* Begin Information provided *

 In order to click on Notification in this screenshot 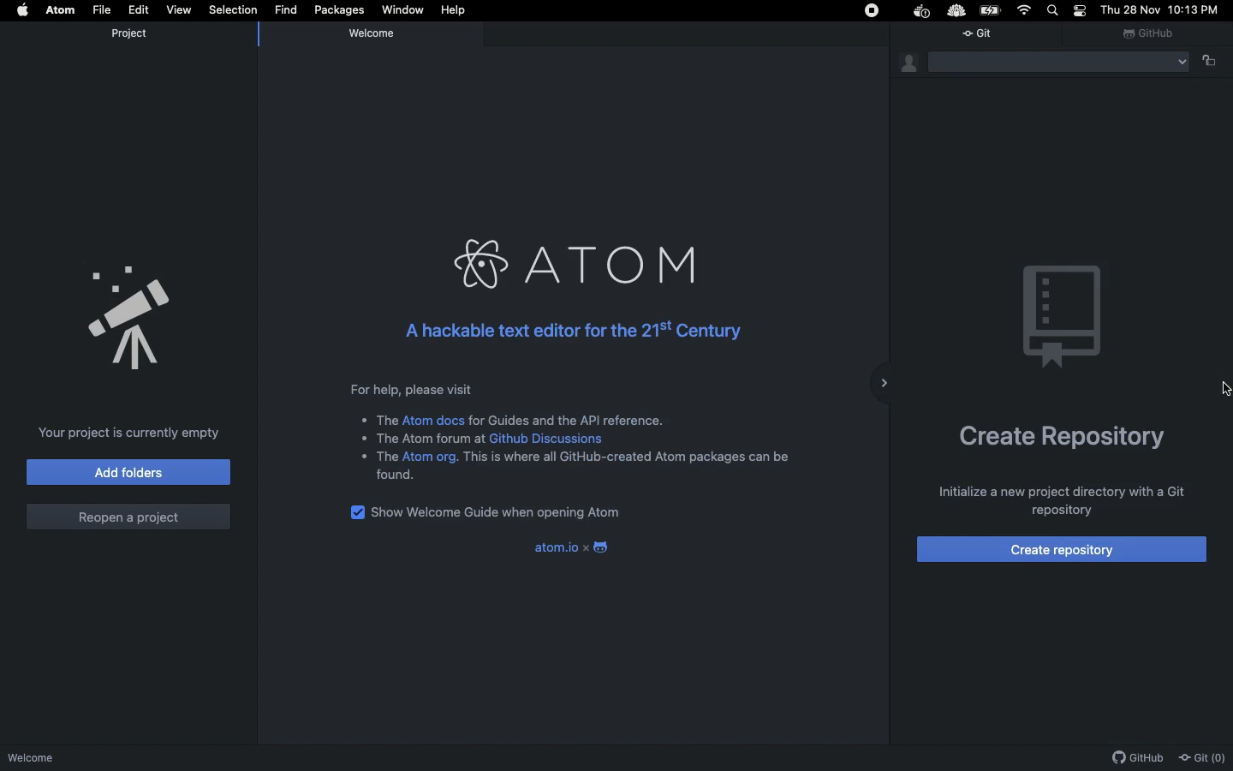, I will do `click(1081, 10)`.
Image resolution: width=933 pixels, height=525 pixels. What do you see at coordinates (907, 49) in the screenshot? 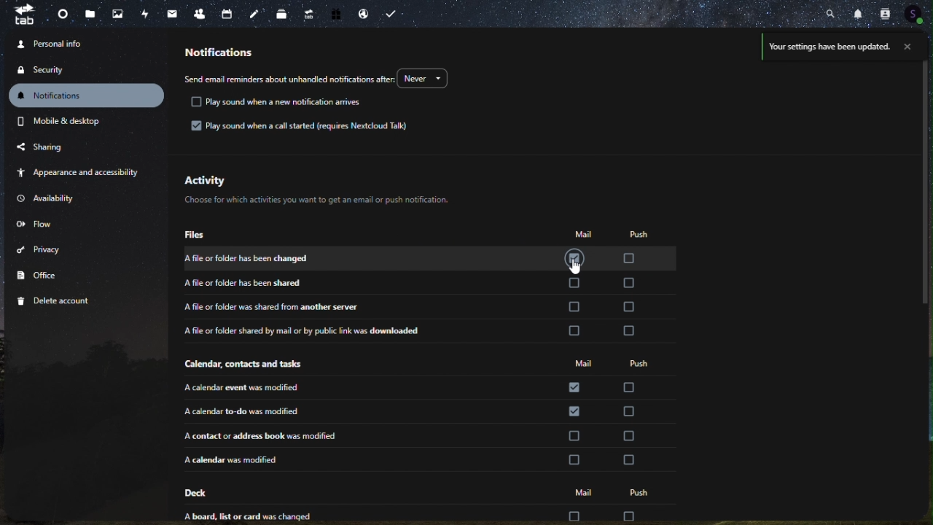
I see `close` at bounding box center [907, 49].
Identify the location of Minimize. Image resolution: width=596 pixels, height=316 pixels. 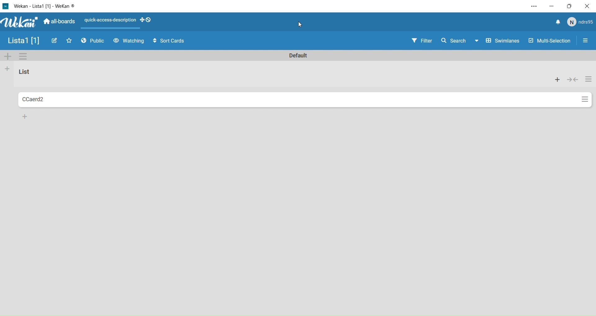
(554, 6).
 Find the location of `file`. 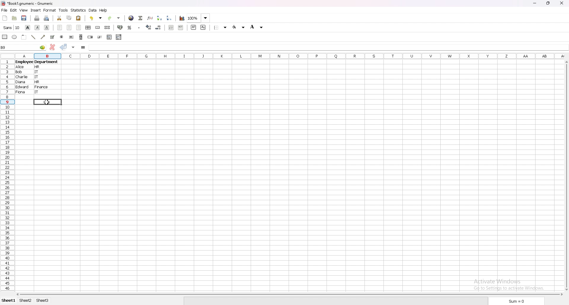

file is located at coordinates (4, 10).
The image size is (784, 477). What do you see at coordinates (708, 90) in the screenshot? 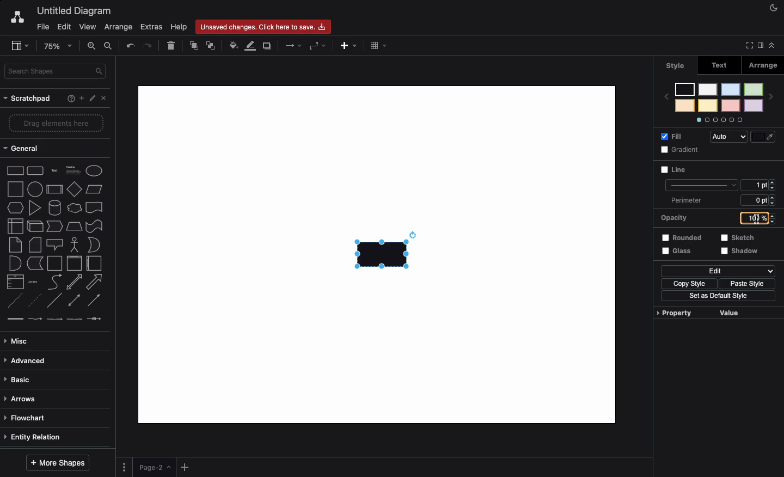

* End Information provided *

● **Problem details**
Rewrite the items from the line with "Image resolution: width=933" up to and including the last line, replacing "screenshot" with "screen capture" and changing nothing else. Leave the pictures out of your answer.

● **Finished exercise**
Image resolution: width=933 pixels, height=525 pixels. What do you see at coordinates (907, 49) in the screen capture? 
I see `close` at bounding box center [907, 49].
Identify the location of Minimize. Image resolution: width=596 pixels, height=316 pixels. 
(554, 6).
 Find the location of `file`. 

file is located at coordinates (4, 10).
The image size is (784, 477). What do you see at coordinates (708, 90) in the screen capture? 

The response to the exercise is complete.